Page MenuHomePhabricator

Limit the envoy metrics scraped from k8s
Closed, ResolvedPublic

Description

In ops prometheus we limit the envoy metrics scraped via a relabel config:

# Envoy produces a ton of metrics, but for now we're just interested in
# upstream and downstream requests latencies and counts, as well as connection
# stats.

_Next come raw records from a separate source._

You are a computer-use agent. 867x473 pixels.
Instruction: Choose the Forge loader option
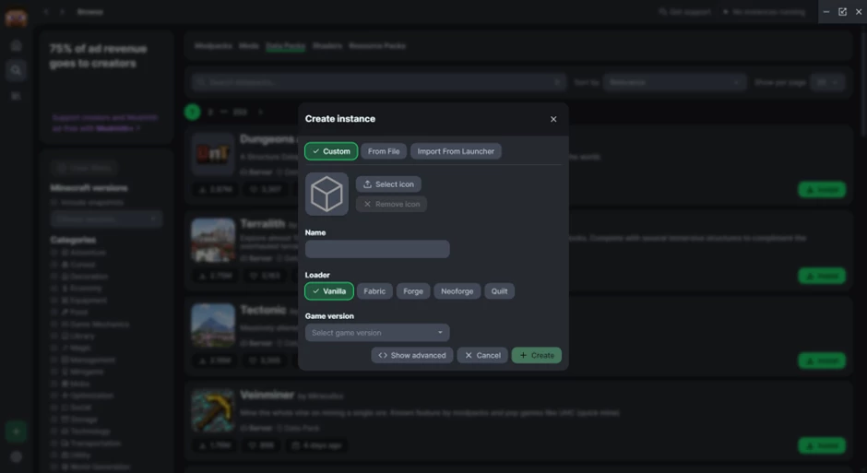pos(413,291)
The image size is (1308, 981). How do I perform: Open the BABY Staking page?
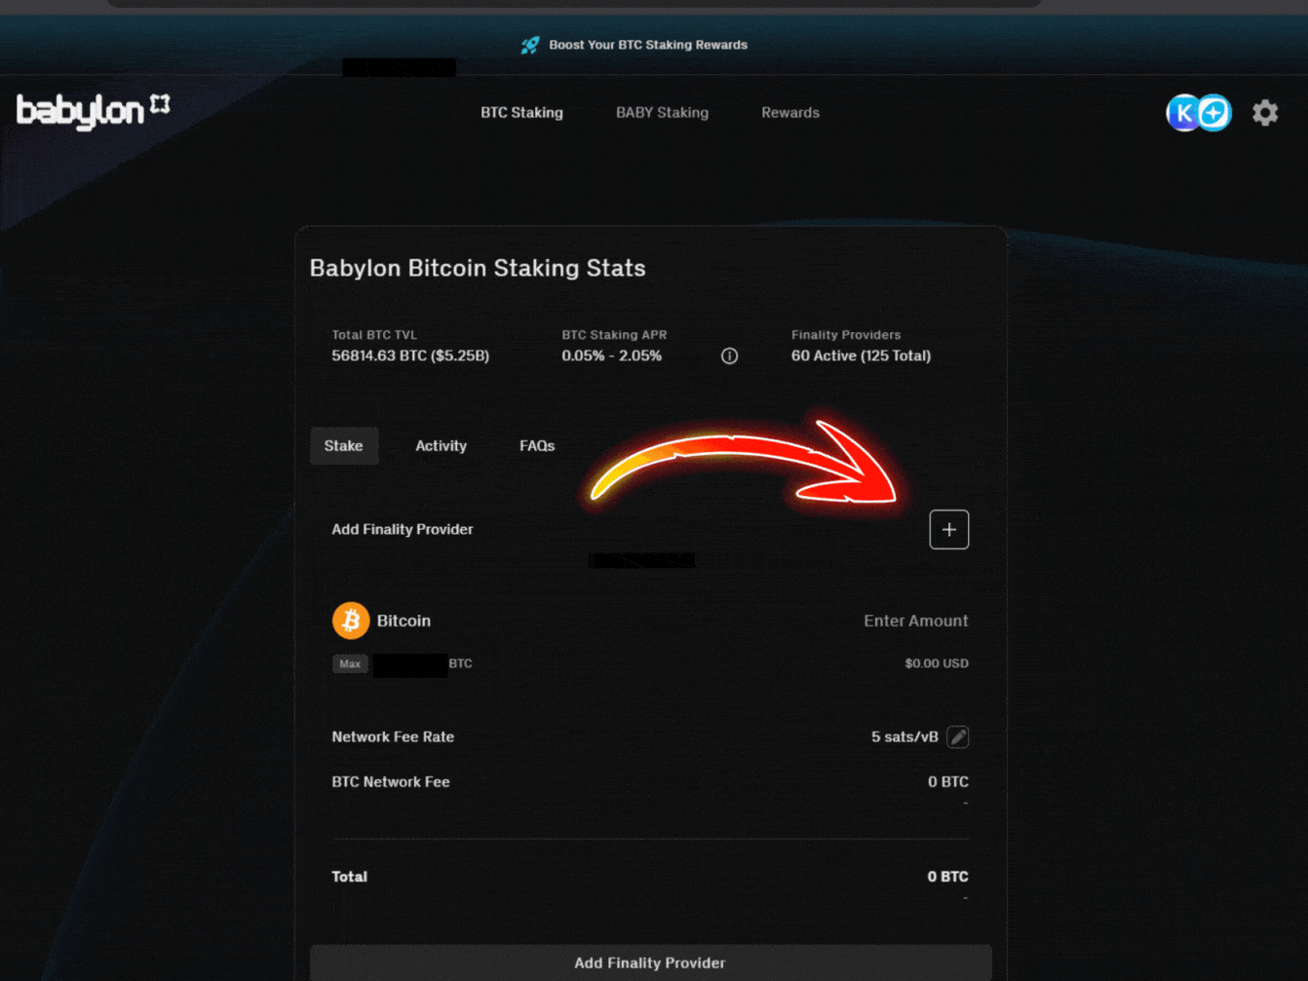tap(662, 113)
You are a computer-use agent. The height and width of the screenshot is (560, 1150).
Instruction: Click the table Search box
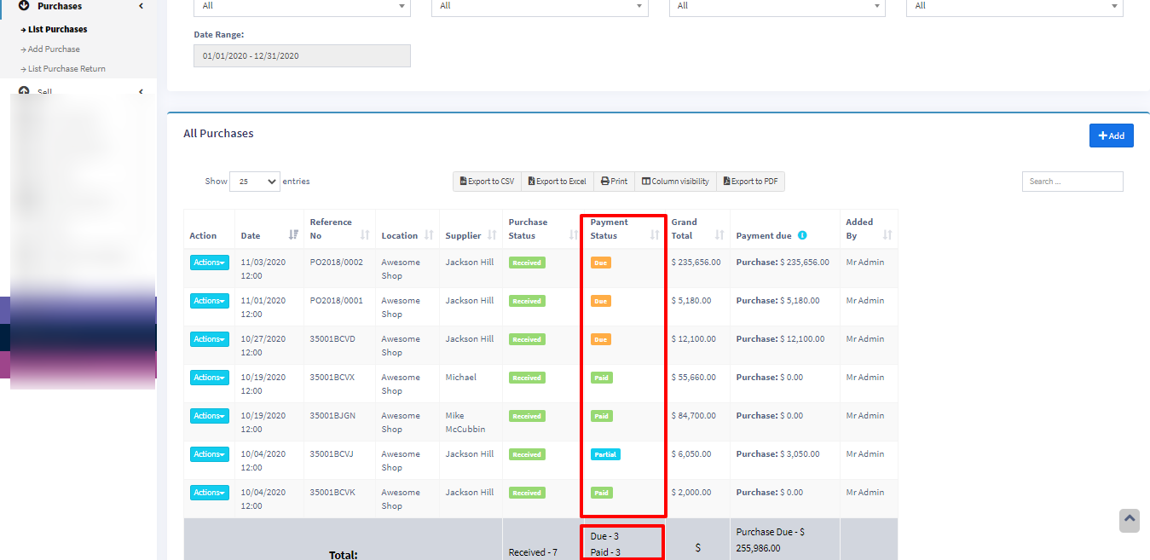1072,182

So just keep those and nothing else.
'metric_relabel_configs' => [
  { 'source_labels' => ['__name__'],
    'regex'         => '^envoy_(http_down|cluster_up)stream_(rq|cx).*$',
    'action'        => 'keep'
  },
]

We should do the same for the k8s prometheus instances by default.

Event Timeline

JMeybohm triaged this task as Medium priority.Sep 27 2022, 1:17 PM
JMeybohm created this task.
JMeybohm renamed this task from Limit the envoy metrics scraped in k8s to Limit the envoy metrics scraped from k8s.Sep 27 2022, 1:17 PM

Change 835691 had a related patch set uploaded (by Bking; author: Bking):

[operations/puppet@production] k8s: Limit envoy metrics scraped from k8s

https://gerrit.wikimedia.org/r/835691

How can we tell if this is working?

Use an envoy metric that doesn't match the regex, such as

rate(envoy_cluster_default_total_match_count{app="api-gateway", envoy_cluster_name=~".*"}[5m])

After the change is merged, this should not return any hits.

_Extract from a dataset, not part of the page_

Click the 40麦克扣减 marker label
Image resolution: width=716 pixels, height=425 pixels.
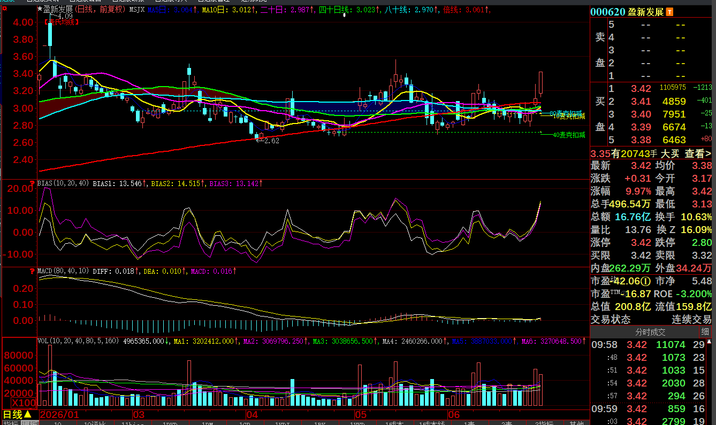tap(569, 135)
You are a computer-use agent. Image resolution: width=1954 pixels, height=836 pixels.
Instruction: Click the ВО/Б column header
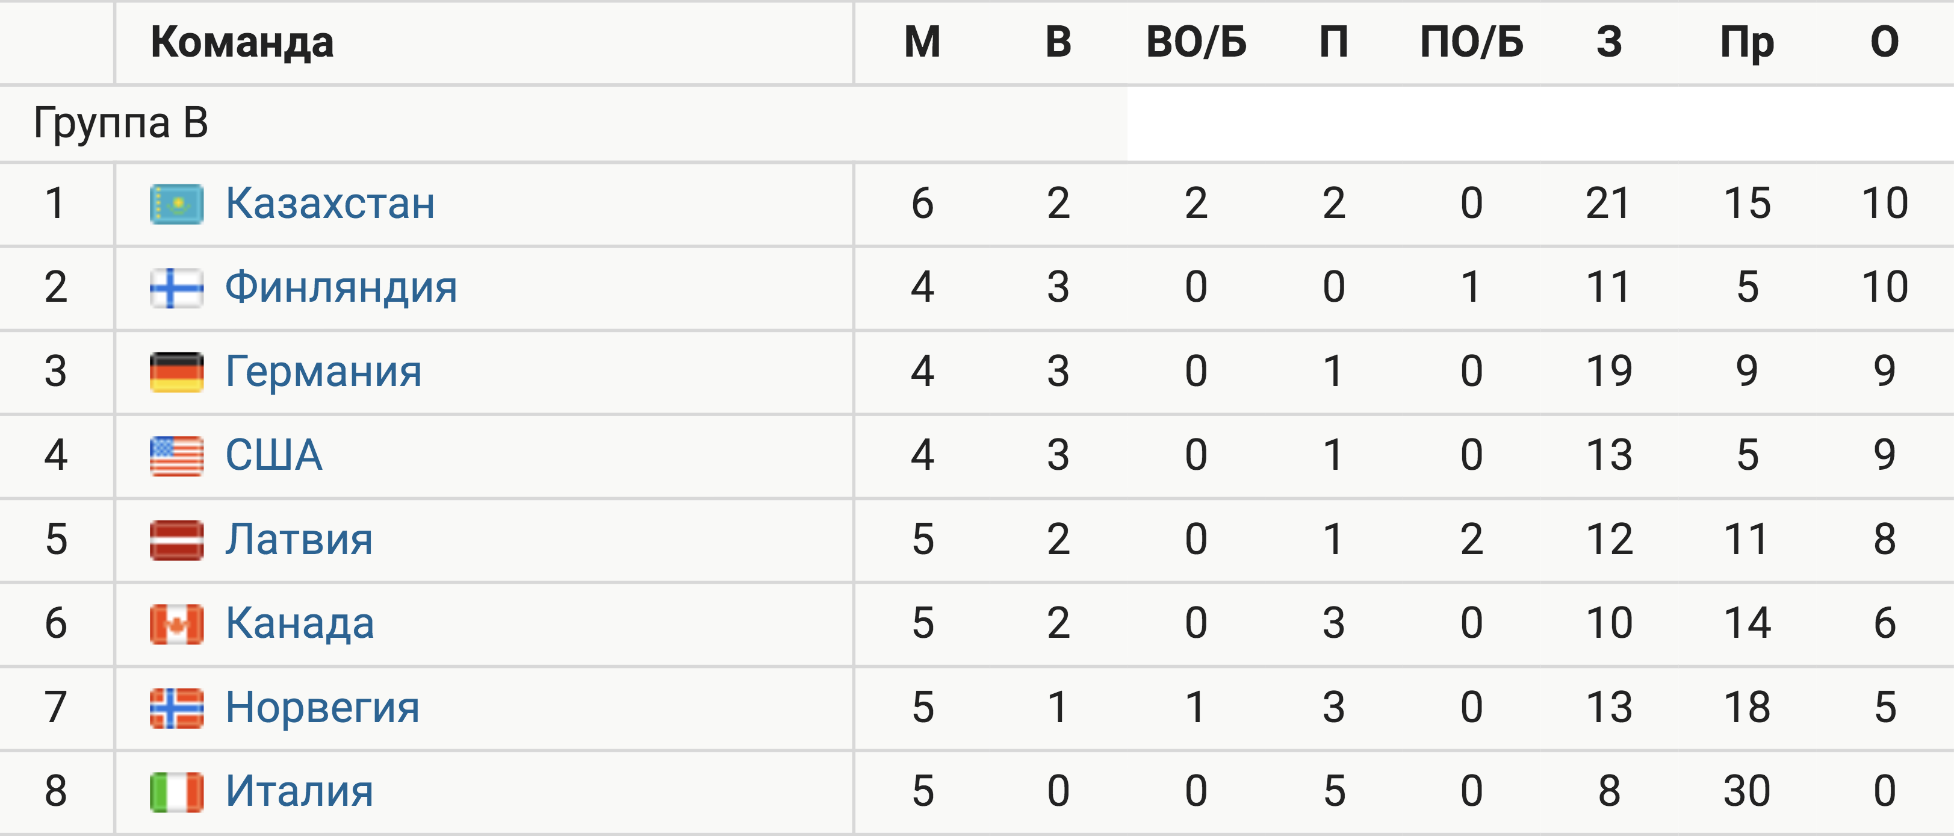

How can we tell if this is working?

Use an envoy metric that doesn't match the regex, such as

rate(envoy_cluster_default_total_match_count{app="api-gateway", envoy_cluster_name=~".*"}[5m])

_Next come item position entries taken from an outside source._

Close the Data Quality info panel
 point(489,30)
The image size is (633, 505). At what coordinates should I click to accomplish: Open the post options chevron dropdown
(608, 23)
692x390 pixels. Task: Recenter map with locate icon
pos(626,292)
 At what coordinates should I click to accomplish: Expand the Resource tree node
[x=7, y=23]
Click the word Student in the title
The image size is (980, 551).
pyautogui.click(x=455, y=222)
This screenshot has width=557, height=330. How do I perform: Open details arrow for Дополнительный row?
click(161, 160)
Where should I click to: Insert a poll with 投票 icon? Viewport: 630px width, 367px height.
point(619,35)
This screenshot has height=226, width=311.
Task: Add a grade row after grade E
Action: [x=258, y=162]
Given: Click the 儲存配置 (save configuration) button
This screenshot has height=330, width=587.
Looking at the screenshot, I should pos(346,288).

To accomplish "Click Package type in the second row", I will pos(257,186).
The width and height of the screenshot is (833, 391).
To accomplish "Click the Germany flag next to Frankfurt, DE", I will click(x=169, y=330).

After the change is merged, this should not return any hits.

It will still return hit's l suppose. But it will no longer be updated.

Change 835691 merged by Bking:

[operations/puppet@production] k8s: Limit envoy metrics scraped from k8s

https://gerrit.wikimedia.org/r/835691

This appears to be working based on the grafana dashboard query I ran . I'm resolving the issue, but please feel free to reopen if it is not working as expected.